Здесь был коридор – длинный и тускло освещенный. Пять или шесть дверей по правую руку, слева глухая стена и в конце коридора – еще одна дверь, до которой Китайгородцев дошел за пару минут. Он эту дверь едва приоткрыл и сразу замер, потому что за этой дверью было светло. И еще он услышал звуки. Едва различимые, где-то далеко, но он их слышал – как будто вилкой по тарелке, очень похоже, и еще вроде бы были голоса.
Китайгородцев решился шире распахнуть дверь. Теперь он видел просторный зал, освещенный огромной люстрой, мягкую, обитую темной кожей мебель, массивный стол в центре зала – стол был пуст, и в зале никого, звуки были не здесь, а где-то дальше.
Переступив через порог, Китайгородцев увидел широко распахнутые двери, ведущие в смежный зал, там тоже горел свет, и там точно кто-то был.
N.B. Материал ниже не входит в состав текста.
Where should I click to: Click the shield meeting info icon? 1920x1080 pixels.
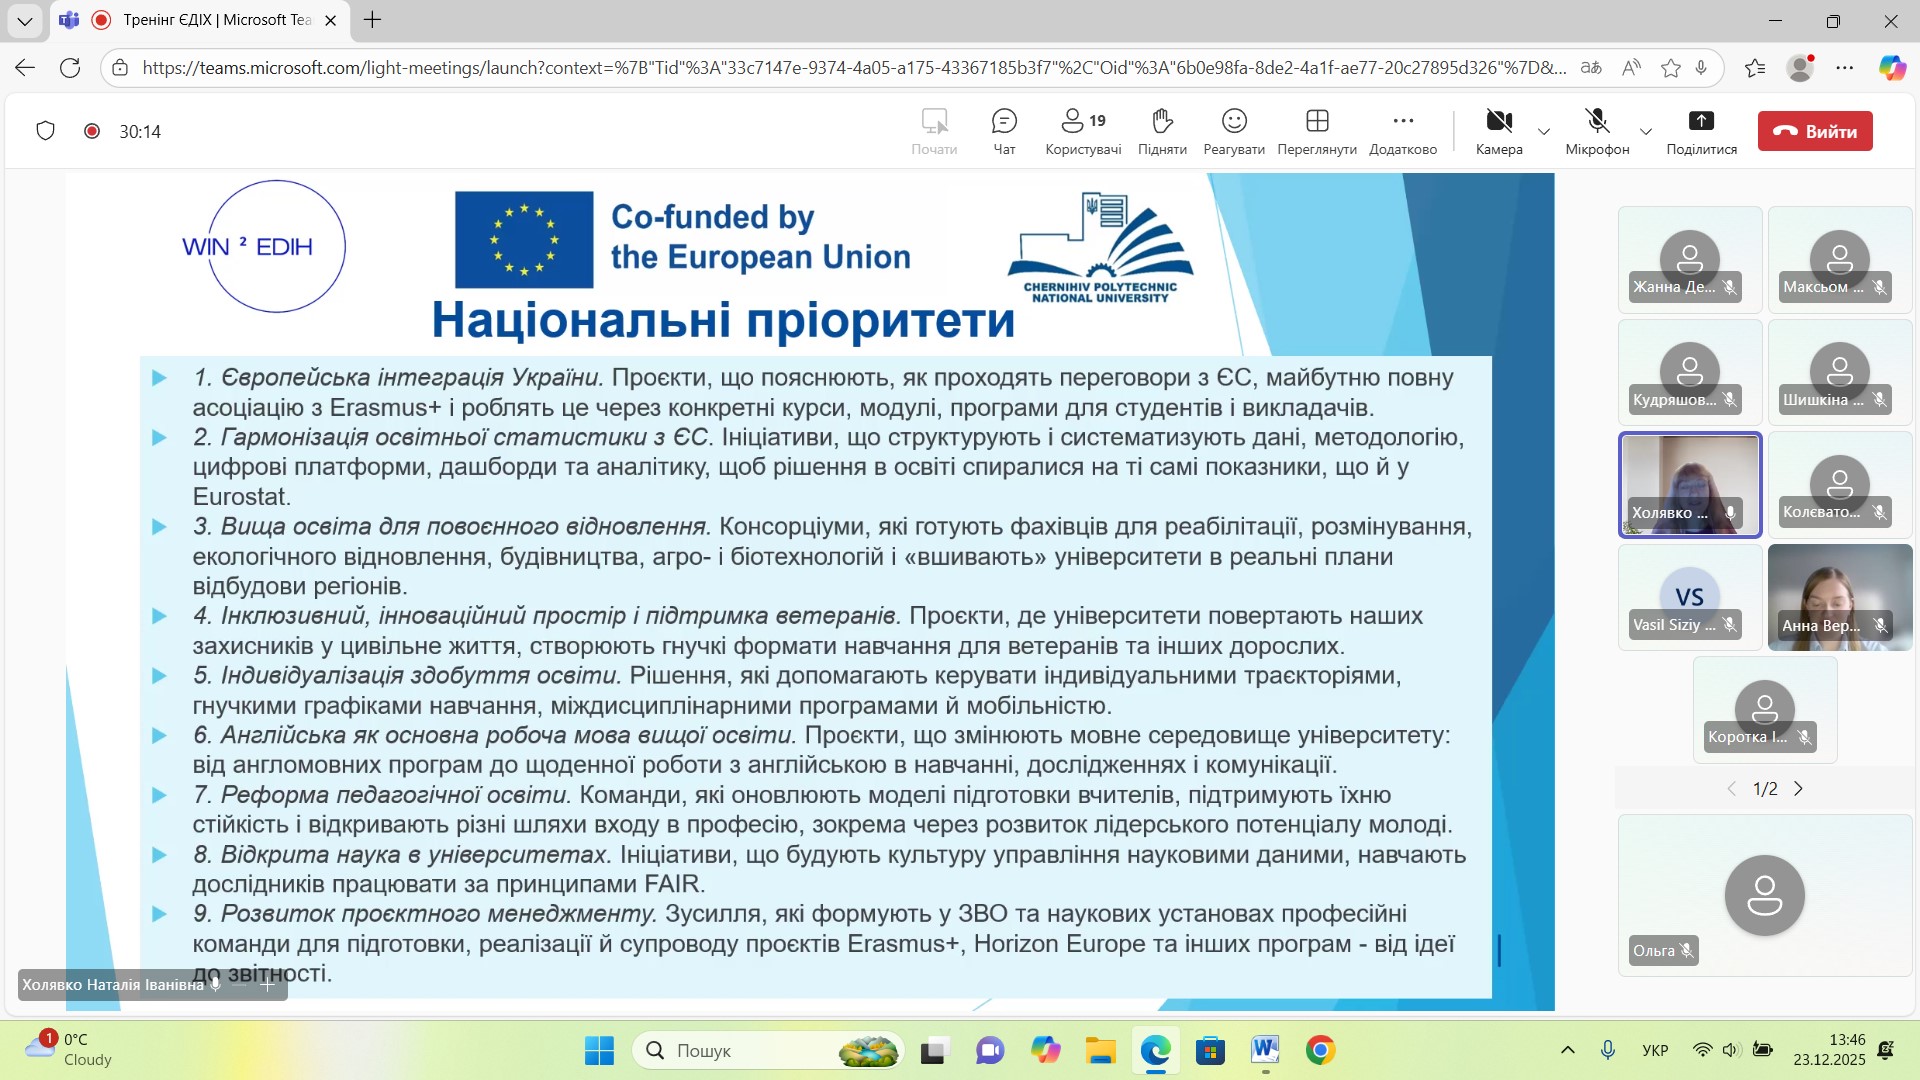click(45, 131)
Китайгородцев двинулся мимо огромных кожаных кресел, пространство смежного зала открывалось его взору, и вдруг он как-то сразу увидел накрытый стол, Наталью Андреевну в черном, которая сидела спиной к Китайгородцеву, Михаила – в профиль, и еще там был третий человек. Он сидел лицом к Китайгородцеву, и, когда вдруг поднял голову, Китайгородцев его сразу же узнал. Генерал Лисицын. Седой изможденный старик. Десять лет назад его похоронили, а сейчас он как ни в чем не бывало сидел за столом, нож держал в правой руке, вилку в левой – все, как полагается.
Их с Китайгородцевым взгляды встретились. Китайгородцев поспешно отступил. Было слышно, как там, в соседнем зале, случился какой-то шум. Но Китайгородцев уже устремился прочь. Через зал, в слабо освещенный коридор, на галерею и вниз по лестнице, прихрамывая.
Китайгородцева разбудил громкий стук в дверь. Он открыл глаза, еще не осознавая, что происходит. Из окна лился слабый свет. Раннее утро. Стук повторился: требовательный и громкий.
– Кто?! – вскинулся Китайгородцев.
– Толик! Это я, Лапутин! – раздался мужской голос.
Лапутин. Телохранитель из «Барбакана». Неожиданно и непонятно.
Китайгородцев, натягивая брюки, прыгал на одной ноге к двери. Распахнул дверь и обомлел.
С Лапутиным были еще двое, тоже из «Барбакана». Черные костюмы, черные галстуки, темные рубашки. У них за спинами маячил встревоженный Михаил.
– Что случилось? – спросил Китайгородцев, уже подозревая страшное.
– Хамза умер. Сегодня ночью.
Они так и топтались в комнате Китайгородцева, пока тот собирался. Заполнили собой все пространство, и казалось, что принесенная ими скорбь затопила комнату – не вздохнуть.
Вещи Китайгородцев не забирал.
Опираясь на палку, он вышел из дома, сопровождаемый своими товарищами. Их провожал Михаил: дошел вместе с гостями до самой машины. Лицо было чернее тучи. Он ничего не сказал на прощание, а Китайгородцев ему только сдержанно кивнул.
Сели в машину, поехали. Обогнули лужайку. Китайгородцев успел бросить последний взгляд на мрачный и казавшийся безжизненным дом. Михаил застыл у подножия крыльца черной призрачной фигурой.